Below are some records. Print exactly the lines between the one holding "Click the stc_usb_cdc_32g.lib file icon" and the one holding "Favorite Storm Trade", inclusive, and nothing else.

========

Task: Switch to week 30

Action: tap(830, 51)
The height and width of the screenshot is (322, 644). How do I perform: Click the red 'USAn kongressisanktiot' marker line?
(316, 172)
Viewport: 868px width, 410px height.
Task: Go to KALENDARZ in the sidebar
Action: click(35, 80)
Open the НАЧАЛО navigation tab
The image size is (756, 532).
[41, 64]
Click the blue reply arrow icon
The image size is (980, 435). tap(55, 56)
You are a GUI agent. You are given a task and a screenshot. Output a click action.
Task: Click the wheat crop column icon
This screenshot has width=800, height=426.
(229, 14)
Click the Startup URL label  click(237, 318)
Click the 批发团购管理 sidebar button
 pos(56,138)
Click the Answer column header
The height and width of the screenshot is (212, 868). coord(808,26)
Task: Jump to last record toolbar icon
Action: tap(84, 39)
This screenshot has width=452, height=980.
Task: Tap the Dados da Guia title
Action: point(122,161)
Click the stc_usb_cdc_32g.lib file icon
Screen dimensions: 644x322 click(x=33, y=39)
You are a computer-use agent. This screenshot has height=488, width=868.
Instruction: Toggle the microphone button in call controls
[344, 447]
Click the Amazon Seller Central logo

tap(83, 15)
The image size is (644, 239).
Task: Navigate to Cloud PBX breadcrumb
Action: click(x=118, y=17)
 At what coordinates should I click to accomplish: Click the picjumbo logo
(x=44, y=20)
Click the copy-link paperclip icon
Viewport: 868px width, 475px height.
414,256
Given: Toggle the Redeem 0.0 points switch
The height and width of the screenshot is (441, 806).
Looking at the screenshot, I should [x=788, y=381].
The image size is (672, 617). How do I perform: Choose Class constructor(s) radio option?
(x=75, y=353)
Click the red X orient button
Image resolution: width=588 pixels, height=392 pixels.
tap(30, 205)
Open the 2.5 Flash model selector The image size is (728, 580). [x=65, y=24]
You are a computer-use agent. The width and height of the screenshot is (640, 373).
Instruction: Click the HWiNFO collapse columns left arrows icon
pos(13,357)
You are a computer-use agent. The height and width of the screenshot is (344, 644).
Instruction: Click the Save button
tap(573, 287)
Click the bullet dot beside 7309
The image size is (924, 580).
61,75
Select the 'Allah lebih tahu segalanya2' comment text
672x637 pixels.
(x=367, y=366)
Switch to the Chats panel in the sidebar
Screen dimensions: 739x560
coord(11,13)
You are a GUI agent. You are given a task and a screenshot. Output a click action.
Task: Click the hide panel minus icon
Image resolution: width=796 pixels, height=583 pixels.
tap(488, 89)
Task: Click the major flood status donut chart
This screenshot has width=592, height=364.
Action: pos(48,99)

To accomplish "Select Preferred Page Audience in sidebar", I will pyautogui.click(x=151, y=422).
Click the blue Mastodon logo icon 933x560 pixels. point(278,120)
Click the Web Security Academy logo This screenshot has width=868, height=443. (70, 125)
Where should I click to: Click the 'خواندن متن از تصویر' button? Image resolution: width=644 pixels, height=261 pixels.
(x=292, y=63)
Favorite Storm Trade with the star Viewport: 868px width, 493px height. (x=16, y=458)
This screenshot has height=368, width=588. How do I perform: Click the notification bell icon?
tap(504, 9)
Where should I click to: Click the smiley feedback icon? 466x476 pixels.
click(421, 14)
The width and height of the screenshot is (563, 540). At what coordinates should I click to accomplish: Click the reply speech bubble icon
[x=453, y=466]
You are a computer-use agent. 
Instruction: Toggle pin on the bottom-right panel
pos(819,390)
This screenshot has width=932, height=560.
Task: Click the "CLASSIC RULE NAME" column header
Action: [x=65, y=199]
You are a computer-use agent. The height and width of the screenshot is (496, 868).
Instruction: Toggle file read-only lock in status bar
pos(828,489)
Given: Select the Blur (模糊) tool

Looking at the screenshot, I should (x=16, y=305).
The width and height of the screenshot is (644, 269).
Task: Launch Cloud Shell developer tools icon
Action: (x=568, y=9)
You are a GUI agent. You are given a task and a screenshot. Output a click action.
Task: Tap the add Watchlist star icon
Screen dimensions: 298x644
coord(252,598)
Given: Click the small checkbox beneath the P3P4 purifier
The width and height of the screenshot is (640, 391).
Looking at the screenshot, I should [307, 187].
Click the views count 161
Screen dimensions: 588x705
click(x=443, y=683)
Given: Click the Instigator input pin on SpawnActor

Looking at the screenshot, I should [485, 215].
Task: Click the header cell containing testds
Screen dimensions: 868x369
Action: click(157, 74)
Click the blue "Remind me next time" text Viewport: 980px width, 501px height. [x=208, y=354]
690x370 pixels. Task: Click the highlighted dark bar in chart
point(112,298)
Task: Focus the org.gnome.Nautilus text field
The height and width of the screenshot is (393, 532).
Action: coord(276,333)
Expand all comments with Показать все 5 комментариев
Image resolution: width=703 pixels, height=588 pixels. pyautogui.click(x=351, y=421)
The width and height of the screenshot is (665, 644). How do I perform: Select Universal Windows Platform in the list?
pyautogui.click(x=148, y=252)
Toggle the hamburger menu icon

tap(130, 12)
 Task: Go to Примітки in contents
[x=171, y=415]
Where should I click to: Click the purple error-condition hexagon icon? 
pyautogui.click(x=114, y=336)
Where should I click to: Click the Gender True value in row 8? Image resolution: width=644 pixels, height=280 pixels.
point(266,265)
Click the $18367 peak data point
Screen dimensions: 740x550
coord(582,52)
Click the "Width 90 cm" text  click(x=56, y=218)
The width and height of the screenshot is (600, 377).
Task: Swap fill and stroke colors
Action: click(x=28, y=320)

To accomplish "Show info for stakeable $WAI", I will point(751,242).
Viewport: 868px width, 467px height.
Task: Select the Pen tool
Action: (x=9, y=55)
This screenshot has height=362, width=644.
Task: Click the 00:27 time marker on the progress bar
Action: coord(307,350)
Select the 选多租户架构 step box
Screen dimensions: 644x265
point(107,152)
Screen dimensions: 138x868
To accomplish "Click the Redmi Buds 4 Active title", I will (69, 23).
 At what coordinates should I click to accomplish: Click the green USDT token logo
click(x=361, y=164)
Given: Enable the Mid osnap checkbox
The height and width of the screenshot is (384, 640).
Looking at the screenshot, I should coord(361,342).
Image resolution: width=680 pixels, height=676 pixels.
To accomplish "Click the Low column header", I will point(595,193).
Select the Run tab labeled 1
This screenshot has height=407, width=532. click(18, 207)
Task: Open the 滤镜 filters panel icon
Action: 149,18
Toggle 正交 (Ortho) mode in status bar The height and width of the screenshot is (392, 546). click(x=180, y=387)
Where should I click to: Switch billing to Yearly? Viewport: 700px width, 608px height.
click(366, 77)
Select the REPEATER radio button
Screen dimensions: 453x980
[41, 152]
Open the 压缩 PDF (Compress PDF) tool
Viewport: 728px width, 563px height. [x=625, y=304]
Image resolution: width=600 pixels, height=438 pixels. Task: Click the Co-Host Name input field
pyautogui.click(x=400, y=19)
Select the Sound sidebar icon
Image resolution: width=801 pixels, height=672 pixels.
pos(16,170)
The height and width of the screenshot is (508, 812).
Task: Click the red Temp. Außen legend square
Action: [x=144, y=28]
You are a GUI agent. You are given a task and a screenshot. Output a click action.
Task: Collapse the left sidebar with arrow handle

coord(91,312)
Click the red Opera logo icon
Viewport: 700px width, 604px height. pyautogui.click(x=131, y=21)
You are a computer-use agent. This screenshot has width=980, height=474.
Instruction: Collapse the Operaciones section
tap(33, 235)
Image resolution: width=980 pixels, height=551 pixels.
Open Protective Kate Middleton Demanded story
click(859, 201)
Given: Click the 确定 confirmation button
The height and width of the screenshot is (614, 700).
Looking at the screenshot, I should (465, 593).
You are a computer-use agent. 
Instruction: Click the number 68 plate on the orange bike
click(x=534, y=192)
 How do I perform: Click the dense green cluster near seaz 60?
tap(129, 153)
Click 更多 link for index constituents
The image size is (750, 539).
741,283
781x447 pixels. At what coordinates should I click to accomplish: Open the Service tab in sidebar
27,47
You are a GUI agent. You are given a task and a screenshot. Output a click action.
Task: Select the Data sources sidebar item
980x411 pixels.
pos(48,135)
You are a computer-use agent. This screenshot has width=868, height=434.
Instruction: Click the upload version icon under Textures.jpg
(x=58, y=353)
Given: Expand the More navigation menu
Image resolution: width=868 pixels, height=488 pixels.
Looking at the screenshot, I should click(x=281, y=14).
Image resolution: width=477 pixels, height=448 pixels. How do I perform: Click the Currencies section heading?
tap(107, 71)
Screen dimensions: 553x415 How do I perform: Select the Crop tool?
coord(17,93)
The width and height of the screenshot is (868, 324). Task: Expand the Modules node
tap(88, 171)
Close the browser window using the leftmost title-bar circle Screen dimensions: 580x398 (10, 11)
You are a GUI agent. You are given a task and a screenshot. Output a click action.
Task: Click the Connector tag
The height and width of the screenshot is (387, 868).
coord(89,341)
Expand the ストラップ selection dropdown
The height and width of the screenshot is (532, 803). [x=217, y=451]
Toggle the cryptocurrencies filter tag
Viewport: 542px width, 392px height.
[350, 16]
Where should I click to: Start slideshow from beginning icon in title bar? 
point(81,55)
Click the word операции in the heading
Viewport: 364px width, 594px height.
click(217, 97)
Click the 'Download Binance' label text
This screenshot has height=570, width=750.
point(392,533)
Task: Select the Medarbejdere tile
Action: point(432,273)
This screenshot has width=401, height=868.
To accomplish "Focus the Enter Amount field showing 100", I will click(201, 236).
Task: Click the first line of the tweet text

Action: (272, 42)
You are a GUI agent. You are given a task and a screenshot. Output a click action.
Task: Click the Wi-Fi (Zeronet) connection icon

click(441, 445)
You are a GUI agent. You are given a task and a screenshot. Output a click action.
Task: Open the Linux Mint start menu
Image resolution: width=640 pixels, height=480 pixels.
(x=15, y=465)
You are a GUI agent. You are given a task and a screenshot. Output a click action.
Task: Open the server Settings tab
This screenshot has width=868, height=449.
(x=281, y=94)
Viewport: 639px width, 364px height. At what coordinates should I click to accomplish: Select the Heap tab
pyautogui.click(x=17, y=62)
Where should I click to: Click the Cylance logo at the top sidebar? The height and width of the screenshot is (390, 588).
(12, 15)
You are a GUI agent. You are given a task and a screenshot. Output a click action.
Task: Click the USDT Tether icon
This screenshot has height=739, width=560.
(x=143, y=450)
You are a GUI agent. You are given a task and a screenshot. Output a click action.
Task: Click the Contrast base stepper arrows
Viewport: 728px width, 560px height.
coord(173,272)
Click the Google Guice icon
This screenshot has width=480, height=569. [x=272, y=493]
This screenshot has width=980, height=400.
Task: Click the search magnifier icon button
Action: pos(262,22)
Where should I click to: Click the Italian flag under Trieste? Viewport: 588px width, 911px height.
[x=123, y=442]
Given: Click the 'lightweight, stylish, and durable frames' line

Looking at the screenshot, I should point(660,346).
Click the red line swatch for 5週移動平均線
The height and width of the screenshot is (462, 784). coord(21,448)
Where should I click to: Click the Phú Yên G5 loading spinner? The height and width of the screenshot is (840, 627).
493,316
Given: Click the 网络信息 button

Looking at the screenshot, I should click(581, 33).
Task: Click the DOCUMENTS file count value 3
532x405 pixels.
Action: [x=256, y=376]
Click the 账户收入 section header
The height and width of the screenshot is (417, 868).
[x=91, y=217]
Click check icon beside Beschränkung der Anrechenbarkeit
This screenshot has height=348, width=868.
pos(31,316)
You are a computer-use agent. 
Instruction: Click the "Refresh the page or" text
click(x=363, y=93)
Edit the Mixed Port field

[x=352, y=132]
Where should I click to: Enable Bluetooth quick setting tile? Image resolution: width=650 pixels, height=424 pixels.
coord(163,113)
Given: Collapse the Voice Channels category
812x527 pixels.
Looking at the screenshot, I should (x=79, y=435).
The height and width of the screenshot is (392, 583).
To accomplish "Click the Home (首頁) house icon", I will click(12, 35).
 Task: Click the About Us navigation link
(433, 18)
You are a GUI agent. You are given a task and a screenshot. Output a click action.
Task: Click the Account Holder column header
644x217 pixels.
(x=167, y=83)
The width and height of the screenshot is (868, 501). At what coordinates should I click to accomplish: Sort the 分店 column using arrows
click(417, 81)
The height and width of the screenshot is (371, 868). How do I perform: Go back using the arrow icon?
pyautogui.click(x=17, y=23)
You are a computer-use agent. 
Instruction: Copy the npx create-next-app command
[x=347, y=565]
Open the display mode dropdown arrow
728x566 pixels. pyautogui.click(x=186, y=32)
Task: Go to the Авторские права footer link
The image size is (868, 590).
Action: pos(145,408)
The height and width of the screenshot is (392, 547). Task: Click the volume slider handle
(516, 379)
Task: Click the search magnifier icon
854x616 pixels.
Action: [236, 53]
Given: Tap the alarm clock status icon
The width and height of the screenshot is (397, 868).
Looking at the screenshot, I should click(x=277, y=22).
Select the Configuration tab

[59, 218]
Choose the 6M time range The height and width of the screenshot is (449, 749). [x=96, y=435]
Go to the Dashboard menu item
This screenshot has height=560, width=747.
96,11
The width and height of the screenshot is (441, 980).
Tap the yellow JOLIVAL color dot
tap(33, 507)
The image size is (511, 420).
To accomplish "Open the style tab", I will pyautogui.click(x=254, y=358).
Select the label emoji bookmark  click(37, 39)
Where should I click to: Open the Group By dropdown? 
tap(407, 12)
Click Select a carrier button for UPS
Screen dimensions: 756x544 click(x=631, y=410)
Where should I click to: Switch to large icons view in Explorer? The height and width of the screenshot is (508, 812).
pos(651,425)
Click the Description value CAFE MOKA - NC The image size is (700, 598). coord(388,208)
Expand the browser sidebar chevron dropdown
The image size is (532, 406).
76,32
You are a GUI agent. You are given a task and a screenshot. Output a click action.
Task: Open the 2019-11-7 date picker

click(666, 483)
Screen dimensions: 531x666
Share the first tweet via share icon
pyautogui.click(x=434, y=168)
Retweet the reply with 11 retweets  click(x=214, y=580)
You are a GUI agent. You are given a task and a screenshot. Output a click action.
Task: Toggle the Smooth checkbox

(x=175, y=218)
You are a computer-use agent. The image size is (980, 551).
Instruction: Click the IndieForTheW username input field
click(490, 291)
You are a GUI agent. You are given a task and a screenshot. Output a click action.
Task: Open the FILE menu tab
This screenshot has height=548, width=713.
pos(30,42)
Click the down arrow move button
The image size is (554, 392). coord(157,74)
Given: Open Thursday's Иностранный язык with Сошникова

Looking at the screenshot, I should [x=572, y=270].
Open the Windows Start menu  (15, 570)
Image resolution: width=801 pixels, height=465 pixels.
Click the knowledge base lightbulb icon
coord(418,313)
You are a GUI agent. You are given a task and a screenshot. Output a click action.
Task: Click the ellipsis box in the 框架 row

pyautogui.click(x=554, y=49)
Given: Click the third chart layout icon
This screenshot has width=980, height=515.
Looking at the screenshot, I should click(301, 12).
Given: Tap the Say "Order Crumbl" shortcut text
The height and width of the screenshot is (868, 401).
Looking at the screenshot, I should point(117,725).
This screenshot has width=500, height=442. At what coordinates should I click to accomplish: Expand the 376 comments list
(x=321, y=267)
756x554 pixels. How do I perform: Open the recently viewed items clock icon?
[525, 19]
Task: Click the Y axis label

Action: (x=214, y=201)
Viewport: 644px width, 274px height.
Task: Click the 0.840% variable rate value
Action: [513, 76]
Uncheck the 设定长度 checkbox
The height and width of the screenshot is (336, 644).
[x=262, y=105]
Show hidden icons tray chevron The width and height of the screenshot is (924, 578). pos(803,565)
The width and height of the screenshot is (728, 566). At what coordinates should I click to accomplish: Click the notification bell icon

========

> **Answer box**
Click the stc_usb_cdc_32g.lib file icon
Screen dimensions: 644x322 click(x=33, y=39)
You are a computer-use agent. This screenshot has height=488, width=868.
Instruction: Toggle the microphone button in call controls
[344, 447]
Click the Amazon Seller Central logo

tap(83, 15)
The image size is (644, 239).
Task: Navigate to Cloud PBX breadcrumb
Action: click(x=118, y=17)
 At what coordinates should I click to accomplish: Click the picjumbo logo
(x=44, y=20)
Click the copy-link paperclip icon
Viewport: 868px width, 475px height.
414,256
Given: Toggle the Redeem 0.0 points switch
The height and width of the screenshot is (441, 806).
Looking at the screenshot, I should [x=788, y=381].
The image size is (672, 617). How do I perform: Choose Class constructor(s) radio option?
(x=75, y=353)
Click the red X orient button
Image resolution: width=588 pixels, height=392 pixels.
tap(30, 205)
Open the 2.5 Flash model selector The image size is (728, 580). [x=65, y=24]
You are a computer-use agent. The width and height of the screenshot is (640, 373).
Instruction: Click the HWiNFO collapse columns left arrows icon
pos(13,357)
You are a computer-use agent. The height and width of the screenshot is (344, 644).
Instruction: Click the Save button
tap(573, 287)
Click the bullet dot beside 7309
The image size is (924, 580).
61,75
Select the 'Allah lebih tahu segalanya2' comment text
672x637 pixels.
(x=367, y=366)
Switch to the Chats panel in the sidebar
Screen dimensions: 739x560
coord(11,13)
You are a GUI agent. You are given a task and a screenshot. Output a click action.
Task: Click the hide panel minus icon
Image resolution: width=796 pixels, height=583 pixels.
tap(488, 89)
Task: Click the major flood status donut chart
This screenshot has width=592, height=364.
Action: pos(48,99)

To accomplish "Select Preferred Page Audience in sidebar", I will pyautogui.click(x=151, y=422).
Click the blue Mastodon logo icon 933x560 pixels. point(278,120)
Click the Web Security Academy logo This screenshot has width=868, height=443. (70, 125)
Where should I click to: Click the 'خواندن متن از تصویر' button? Image resolution: width=644 pixels, height=261 pixels.
(x=292, y=63)
Favorite Storm Trade with the star Viewport: 868px width, 493px height. (x=16, y=458)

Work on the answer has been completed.